Task directions
The lines to copy are those in the listing that hold the word "give".
[Records shown Boundary: Start]
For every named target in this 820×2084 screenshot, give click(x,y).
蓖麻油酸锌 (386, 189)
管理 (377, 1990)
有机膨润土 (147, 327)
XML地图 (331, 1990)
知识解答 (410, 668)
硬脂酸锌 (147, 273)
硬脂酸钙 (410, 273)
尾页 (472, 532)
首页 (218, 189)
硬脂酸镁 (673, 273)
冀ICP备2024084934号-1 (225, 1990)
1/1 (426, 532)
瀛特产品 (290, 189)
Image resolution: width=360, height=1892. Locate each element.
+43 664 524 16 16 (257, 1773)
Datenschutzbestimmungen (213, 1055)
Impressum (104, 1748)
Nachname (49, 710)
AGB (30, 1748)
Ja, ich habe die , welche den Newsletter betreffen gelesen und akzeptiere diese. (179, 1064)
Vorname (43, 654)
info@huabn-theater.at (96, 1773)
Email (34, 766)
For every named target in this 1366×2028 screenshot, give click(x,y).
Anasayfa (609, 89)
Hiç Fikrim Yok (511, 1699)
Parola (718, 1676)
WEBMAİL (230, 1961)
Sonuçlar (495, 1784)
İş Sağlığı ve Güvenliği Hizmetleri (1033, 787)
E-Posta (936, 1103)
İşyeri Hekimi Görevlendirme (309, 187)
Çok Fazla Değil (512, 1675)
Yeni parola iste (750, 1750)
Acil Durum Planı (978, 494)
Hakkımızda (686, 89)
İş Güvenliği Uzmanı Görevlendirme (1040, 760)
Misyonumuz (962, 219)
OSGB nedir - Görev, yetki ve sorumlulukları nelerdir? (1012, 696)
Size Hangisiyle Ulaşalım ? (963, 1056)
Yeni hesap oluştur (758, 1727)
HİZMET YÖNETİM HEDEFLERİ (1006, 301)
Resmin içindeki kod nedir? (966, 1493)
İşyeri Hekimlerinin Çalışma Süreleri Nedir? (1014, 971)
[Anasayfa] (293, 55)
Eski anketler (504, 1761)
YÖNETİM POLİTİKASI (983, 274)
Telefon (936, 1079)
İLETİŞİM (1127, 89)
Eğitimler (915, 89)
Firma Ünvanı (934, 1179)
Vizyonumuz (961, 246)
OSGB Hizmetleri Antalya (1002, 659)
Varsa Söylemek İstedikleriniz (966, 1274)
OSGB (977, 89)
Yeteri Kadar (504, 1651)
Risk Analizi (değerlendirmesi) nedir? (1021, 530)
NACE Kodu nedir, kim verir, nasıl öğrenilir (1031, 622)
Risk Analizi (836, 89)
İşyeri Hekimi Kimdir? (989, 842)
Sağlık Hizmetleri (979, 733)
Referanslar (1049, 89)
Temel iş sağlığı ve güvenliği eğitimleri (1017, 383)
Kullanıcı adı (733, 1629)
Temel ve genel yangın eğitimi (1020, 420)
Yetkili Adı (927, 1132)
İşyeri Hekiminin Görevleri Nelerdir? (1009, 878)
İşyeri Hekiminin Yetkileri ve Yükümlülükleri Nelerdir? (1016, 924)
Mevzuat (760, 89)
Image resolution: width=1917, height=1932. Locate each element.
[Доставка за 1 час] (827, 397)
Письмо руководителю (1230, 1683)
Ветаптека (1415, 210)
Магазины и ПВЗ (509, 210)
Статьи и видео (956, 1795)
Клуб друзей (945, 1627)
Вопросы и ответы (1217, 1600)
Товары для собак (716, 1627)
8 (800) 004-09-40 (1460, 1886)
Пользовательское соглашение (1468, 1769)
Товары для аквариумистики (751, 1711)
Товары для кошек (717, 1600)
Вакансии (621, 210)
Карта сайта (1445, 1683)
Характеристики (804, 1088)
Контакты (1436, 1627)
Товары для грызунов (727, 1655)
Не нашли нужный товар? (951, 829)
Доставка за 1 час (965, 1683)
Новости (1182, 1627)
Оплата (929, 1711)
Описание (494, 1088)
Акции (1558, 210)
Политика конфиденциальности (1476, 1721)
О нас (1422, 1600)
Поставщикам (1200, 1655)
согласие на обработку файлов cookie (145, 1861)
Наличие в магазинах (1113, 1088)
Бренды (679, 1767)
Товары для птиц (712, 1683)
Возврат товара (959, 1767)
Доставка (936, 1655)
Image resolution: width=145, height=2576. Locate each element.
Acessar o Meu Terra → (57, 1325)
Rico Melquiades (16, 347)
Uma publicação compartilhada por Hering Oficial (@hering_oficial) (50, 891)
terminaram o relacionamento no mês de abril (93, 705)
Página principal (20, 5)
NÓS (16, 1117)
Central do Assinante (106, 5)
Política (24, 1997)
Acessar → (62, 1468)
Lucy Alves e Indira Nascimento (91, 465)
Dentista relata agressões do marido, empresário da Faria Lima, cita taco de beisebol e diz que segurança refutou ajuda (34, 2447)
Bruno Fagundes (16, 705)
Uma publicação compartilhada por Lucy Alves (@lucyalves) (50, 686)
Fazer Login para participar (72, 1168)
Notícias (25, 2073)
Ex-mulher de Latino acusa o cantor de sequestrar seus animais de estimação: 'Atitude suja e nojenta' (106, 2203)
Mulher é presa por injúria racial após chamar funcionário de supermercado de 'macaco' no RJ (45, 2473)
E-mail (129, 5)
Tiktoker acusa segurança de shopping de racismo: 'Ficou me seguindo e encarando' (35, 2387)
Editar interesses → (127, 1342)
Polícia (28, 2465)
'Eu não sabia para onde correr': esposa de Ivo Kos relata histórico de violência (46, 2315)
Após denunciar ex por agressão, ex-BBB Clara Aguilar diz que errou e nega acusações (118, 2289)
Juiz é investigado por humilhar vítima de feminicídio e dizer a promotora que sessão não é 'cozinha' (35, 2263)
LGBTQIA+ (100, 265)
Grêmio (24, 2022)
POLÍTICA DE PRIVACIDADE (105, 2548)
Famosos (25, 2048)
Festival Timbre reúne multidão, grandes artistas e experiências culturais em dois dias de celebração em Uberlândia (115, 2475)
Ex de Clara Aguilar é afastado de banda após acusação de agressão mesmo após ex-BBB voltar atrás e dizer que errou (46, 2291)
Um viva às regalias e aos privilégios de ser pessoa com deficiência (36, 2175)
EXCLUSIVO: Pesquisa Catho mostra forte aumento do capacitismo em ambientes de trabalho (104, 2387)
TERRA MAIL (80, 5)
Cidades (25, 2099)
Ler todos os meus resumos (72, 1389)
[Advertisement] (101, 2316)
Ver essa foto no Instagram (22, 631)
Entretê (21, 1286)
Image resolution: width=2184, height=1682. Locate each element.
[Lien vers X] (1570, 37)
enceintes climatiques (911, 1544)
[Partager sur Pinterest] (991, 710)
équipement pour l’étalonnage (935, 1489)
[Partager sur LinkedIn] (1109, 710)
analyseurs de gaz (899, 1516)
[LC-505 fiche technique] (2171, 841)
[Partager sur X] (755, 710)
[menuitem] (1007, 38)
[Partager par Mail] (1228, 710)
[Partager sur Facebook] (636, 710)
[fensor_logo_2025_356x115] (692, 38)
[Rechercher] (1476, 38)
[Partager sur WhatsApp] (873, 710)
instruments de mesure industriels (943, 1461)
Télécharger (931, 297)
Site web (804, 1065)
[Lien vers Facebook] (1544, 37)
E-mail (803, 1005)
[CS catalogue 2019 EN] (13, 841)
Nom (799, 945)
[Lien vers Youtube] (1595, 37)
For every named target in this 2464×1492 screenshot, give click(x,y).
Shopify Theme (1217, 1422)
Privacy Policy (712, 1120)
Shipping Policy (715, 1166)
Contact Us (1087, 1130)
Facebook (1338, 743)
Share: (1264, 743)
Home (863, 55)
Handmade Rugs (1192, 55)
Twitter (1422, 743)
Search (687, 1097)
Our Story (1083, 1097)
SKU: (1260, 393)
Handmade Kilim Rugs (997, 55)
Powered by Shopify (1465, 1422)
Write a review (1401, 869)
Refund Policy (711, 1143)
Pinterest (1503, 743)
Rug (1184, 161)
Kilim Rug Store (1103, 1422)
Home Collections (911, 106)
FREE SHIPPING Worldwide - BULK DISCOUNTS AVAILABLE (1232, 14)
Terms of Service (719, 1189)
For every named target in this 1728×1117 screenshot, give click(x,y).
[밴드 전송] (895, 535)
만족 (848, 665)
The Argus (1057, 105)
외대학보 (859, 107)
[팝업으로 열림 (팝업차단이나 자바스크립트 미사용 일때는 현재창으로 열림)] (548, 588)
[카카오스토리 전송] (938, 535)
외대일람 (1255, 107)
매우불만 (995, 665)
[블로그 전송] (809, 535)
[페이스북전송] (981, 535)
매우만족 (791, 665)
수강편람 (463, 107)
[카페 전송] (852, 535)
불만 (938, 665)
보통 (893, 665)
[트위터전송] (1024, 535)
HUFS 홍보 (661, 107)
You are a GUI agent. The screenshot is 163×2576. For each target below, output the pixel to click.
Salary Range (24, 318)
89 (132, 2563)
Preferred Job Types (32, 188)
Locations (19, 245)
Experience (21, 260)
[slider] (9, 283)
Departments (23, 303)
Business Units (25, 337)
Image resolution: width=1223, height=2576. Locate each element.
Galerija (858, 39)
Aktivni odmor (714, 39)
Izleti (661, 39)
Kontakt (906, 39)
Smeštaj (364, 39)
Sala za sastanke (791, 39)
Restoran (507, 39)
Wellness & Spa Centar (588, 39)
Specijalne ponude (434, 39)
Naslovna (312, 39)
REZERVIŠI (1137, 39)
[Records shown Boundary: End]
Answer
For every named target in this 820×2084 screenshot, give click(x,y).
For every named target in this 1366×2028 screenshot, give click(x,y).
For every named target in this 2464×1492 screenshot, give click(x,y).
For every named target in this 1728×1117 screenshot, give click(x,y).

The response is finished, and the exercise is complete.